He glanced at the floor and shook his head. "The same reason I don't tell anything." He exhaled. "I was a dick last night … after. I'm sorry."

She went to him, wrapped an arm around his neck, the other around his waist, and held him, her face against his chest. "I'm sorry your mother is sick." Annie's mouth moved over him. Her tears wet his skin. "I'm sorry." 

Cal stayed stiff for a moment, then he released the tension. "How do you do that?"

As she lifted her head, he wiped the tears off her cheeks.

"What?" 

"Put other’s needs ahead of your own without crushing your spirit or losing yourself?" he said as she smiled through the tears. "Believe it or not, that's why I'm about to say this."

His face looked ashen. Maybe it was better when he wasn’t talking. 

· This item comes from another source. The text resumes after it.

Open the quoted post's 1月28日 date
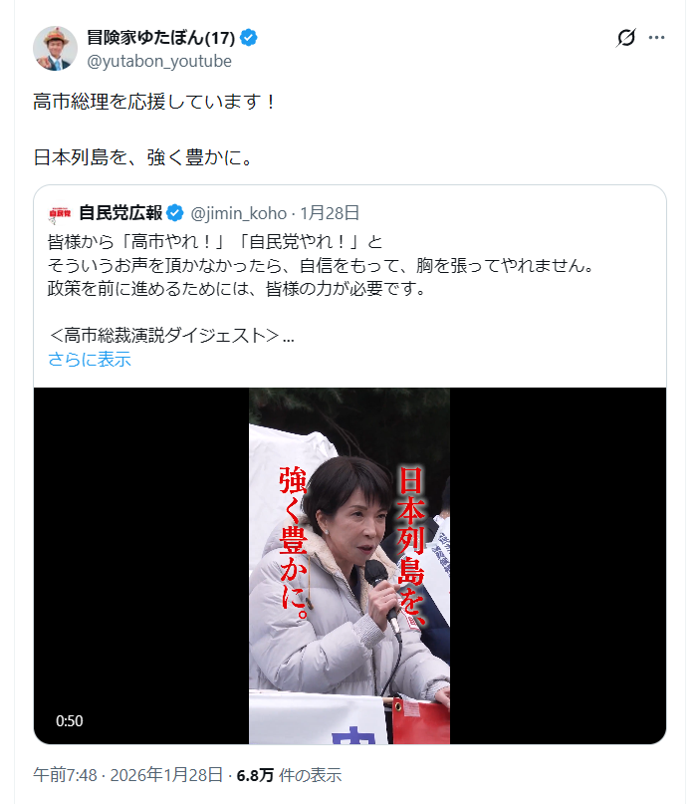This screenshot has height=804, width=700. [330, 213]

"I think … while you're away..."

"Yes?" Annie interrupted the silence.

His eyes zigzagged across the room. "I think you should take some time to think about what you want. While we're apart." 

"What do you mean?" 

"Maybe I'm not what you really need right now. I have a responsibility toward Constance. I don't know how to do both. Be in a relationship and be a caretaker."

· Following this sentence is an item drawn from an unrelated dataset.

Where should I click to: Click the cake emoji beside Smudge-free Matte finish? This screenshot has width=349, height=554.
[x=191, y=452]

"This is a relationship. I'm not something you just 'do.' I will support you. I pick you up. You pick me up. You can lean on me."

She’d lost him. He turned away. So, that was it then. The truth. What he didn't want but needed. Someone to show his weaknesses to. Or what he thought was weakness. 

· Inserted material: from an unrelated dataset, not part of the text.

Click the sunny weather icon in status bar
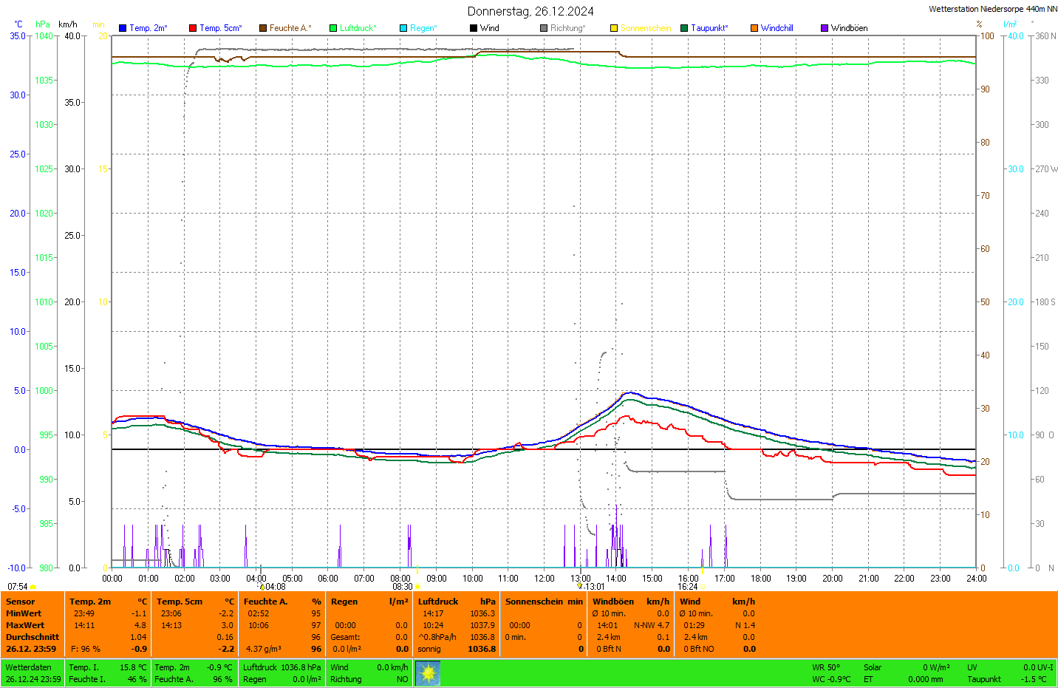 (x=428, y=673)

Oh, it wasn’t weak, stubborn man. Had he ever let anyone fully inside his heart? 

"Are you breaking up with me? Is this your polite way of saying, 'Oh, I'm sorry, Annie, but I don't want to see you anymore?'" 

"Annie," he said and turned around. "You are twenty-five."

"Yeah. And you’re forty-five, Cal," she yelled, practically breathless. He may as well have slapped her across the face. “We've covered this. At the beginning of our 'relationship.'" She made air quotes. "So. What!"

Cal cocked his head, smiling in response to her temper.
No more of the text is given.